We biked through Manitoba, through the plains where the buffalo were driven nearly to extinction, and where I, as a history buff, spent my time thinking about the history of Louis Riel’s resistance.
Perhaps the most well known Canadian outside of John A. Macdonald and Pierre Trudeau, Louis Riel was a revolutionary in the truest sense. Some see him as a madman, some see him as a tragic hero. Others, a prophet.
Louis Riel was, at the least, a complicated man. First and foremost, he believed in protecting the Métis. Métis, for those who don’t know, means ‘mixed’. It is generally a word used to refer to a very specific, but distinct group of indigenous people in Western Canada. These people are a mix of European and Indigenous ancestry. It has also been used to refer to other mixed ancestry people in countries like Vietnam, who have a similar European/indigenous background.

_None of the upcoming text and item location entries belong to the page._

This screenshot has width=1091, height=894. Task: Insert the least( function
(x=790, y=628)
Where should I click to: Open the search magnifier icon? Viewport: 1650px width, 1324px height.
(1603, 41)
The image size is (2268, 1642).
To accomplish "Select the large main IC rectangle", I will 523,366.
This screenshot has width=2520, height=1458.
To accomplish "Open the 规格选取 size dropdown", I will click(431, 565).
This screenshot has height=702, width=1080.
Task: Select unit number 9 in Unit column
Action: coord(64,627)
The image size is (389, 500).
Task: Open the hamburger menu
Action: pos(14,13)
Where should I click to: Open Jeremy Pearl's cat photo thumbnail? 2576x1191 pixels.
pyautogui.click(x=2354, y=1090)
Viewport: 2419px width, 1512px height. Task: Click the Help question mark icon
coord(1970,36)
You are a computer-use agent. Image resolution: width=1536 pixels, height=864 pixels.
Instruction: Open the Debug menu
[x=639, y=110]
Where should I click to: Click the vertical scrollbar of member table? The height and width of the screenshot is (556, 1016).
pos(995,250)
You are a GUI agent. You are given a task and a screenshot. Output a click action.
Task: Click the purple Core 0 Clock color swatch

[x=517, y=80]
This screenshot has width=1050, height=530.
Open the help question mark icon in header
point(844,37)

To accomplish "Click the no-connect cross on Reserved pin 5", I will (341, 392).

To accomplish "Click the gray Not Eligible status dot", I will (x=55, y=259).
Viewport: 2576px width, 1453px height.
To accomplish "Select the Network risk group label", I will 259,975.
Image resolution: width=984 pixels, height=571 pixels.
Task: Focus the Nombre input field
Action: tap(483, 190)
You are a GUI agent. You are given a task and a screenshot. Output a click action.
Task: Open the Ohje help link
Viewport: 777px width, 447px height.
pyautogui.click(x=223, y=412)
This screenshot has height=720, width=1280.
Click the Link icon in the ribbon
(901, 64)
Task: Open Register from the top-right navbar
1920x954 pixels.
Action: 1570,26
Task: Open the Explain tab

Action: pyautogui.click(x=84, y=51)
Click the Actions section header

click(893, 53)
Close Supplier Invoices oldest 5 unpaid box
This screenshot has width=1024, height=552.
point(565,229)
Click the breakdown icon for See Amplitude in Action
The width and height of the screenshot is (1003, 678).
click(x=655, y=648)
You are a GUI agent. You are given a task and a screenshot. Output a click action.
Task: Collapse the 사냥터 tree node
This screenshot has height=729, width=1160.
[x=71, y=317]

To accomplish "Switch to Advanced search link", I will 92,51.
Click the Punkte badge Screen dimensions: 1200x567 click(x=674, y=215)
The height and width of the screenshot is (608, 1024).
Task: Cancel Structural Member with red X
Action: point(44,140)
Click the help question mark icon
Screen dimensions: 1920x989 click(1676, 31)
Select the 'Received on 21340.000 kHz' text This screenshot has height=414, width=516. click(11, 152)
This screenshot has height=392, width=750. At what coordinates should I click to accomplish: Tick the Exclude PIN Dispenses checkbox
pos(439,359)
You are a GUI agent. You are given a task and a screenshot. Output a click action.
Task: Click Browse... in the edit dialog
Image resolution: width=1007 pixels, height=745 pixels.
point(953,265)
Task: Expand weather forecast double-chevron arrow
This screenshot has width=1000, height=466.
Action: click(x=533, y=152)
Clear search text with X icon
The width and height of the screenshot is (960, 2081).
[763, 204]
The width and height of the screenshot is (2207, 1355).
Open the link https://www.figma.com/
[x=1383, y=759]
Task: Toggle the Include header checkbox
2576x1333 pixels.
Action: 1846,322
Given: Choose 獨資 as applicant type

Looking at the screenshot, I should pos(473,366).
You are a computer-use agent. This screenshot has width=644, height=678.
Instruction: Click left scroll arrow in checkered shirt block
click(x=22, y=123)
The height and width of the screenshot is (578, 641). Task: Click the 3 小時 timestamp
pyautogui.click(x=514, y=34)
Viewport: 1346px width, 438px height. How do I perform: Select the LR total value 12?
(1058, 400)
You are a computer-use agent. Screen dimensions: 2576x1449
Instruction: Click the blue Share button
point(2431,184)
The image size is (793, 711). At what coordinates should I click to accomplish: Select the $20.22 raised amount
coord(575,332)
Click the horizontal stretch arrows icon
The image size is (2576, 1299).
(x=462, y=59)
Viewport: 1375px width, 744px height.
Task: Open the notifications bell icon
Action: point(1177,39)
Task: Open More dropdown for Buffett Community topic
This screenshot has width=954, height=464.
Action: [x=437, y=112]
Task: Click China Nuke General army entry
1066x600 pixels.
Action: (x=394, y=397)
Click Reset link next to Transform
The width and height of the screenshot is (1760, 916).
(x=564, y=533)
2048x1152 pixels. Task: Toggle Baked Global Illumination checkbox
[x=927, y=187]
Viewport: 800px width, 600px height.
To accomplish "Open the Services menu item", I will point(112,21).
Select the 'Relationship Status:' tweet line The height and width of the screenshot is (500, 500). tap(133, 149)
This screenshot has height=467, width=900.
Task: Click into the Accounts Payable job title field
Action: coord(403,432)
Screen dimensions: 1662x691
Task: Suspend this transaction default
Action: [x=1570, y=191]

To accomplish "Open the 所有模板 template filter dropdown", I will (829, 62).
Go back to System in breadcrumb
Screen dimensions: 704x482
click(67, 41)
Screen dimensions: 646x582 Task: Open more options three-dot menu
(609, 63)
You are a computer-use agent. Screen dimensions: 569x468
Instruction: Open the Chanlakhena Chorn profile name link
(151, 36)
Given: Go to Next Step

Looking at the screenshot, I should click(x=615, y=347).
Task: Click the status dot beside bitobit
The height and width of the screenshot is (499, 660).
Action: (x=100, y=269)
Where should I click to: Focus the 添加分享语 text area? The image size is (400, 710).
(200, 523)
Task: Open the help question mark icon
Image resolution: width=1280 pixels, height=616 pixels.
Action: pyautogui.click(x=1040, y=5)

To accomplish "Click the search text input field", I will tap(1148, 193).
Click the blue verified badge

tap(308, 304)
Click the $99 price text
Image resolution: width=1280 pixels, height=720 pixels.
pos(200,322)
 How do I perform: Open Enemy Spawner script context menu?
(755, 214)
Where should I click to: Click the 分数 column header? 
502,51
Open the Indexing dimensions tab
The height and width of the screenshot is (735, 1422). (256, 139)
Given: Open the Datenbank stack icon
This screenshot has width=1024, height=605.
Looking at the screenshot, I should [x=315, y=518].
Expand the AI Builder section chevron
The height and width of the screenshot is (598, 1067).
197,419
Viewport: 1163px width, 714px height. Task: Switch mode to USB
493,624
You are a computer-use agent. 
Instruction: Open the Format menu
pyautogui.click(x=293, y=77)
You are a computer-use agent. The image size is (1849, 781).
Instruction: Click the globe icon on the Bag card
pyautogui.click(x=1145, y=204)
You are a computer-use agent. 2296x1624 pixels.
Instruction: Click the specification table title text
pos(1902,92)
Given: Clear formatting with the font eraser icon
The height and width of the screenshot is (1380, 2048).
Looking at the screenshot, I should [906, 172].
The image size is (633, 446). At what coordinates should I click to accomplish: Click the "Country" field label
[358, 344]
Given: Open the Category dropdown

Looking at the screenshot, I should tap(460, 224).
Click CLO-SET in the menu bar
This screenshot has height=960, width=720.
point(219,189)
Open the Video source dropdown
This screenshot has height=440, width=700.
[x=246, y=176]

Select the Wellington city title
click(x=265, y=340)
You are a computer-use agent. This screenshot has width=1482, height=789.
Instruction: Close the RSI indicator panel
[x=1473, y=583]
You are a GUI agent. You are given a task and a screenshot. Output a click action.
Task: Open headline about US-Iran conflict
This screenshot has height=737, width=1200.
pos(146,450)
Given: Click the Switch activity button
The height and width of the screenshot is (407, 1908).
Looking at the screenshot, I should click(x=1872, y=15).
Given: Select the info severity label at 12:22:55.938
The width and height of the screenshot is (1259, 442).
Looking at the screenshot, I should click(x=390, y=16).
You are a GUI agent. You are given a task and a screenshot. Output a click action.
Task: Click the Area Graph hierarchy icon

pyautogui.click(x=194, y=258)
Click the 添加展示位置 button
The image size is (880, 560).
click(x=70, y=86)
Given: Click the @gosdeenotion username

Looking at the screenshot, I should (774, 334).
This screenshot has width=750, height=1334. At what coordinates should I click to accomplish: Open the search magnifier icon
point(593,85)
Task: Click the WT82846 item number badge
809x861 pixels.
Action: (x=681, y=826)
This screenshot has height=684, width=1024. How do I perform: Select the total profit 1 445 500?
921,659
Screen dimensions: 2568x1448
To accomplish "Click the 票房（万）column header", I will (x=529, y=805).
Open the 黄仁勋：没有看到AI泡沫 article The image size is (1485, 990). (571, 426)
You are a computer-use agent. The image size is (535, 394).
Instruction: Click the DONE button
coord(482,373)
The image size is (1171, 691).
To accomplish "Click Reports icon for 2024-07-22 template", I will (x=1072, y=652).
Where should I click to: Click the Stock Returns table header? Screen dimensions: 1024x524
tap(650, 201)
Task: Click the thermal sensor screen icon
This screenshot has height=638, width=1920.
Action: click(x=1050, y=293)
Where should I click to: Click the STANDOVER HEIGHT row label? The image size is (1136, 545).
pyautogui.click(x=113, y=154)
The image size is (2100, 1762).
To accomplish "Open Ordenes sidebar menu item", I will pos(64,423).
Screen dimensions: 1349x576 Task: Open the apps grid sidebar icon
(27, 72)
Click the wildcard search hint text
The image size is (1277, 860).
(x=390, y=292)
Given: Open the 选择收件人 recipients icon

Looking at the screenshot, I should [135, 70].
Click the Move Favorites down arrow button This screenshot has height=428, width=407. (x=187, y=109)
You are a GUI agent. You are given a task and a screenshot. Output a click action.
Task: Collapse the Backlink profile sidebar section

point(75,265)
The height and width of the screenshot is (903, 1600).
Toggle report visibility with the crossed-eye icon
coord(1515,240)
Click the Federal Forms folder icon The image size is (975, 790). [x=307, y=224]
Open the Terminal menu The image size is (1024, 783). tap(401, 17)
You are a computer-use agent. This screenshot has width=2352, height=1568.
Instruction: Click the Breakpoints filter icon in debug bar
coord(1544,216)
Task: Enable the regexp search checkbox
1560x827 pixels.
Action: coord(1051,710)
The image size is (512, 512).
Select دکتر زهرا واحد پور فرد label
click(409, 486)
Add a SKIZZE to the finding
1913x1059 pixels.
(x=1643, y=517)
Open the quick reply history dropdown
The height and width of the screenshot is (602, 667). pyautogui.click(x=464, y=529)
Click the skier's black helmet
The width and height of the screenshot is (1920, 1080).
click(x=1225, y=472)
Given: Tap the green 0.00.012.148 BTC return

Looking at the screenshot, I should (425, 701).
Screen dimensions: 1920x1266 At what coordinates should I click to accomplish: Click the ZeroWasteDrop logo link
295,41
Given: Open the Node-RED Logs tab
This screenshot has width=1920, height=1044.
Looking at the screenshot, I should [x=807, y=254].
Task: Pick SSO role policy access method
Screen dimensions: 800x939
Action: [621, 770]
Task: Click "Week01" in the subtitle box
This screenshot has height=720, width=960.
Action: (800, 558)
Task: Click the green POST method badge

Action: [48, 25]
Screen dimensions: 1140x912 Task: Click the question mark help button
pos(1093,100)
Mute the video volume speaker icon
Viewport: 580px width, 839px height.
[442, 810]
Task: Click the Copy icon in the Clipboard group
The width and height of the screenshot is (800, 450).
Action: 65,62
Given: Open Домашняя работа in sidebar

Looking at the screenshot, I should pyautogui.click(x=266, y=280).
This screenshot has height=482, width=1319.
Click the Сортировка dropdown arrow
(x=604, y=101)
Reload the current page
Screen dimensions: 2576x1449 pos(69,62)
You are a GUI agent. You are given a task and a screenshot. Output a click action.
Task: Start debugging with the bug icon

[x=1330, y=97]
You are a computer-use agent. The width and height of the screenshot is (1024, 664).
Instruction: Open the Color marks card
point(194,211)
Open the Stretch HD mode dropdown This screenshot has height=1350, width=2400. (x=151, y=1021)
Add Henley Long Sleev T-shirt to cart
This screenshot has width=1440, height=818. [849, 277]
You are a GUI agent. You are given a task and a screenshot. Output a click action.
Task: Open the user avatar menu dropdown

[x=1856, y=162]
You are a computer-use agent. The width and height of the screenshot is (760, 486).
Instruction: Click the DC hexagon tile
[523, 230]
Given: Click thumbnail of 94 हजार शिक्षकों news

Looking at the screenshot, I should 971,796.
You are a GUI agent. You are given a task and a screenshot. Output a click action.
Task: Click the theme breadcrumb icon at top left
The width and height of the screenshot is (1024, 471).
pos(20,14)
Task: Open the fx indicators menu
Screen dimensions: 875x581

The most common group in the world to be referred to as Métis are the people in Canada. They are one of three broad groups we refer to as Indigenous, along with the Inuit and First Nations.
Riel led two resistances against the Canadian government. For that, he was killed. The murder of Louis Riel caused such an uproar in French Canada that it permanently ruptured the link between Quebec and Ottawa. His execution became, and remains, the symbol of English colonization of the French speaking peoples of Canada.
What he means to us today is something more than he ever could have while he was alive.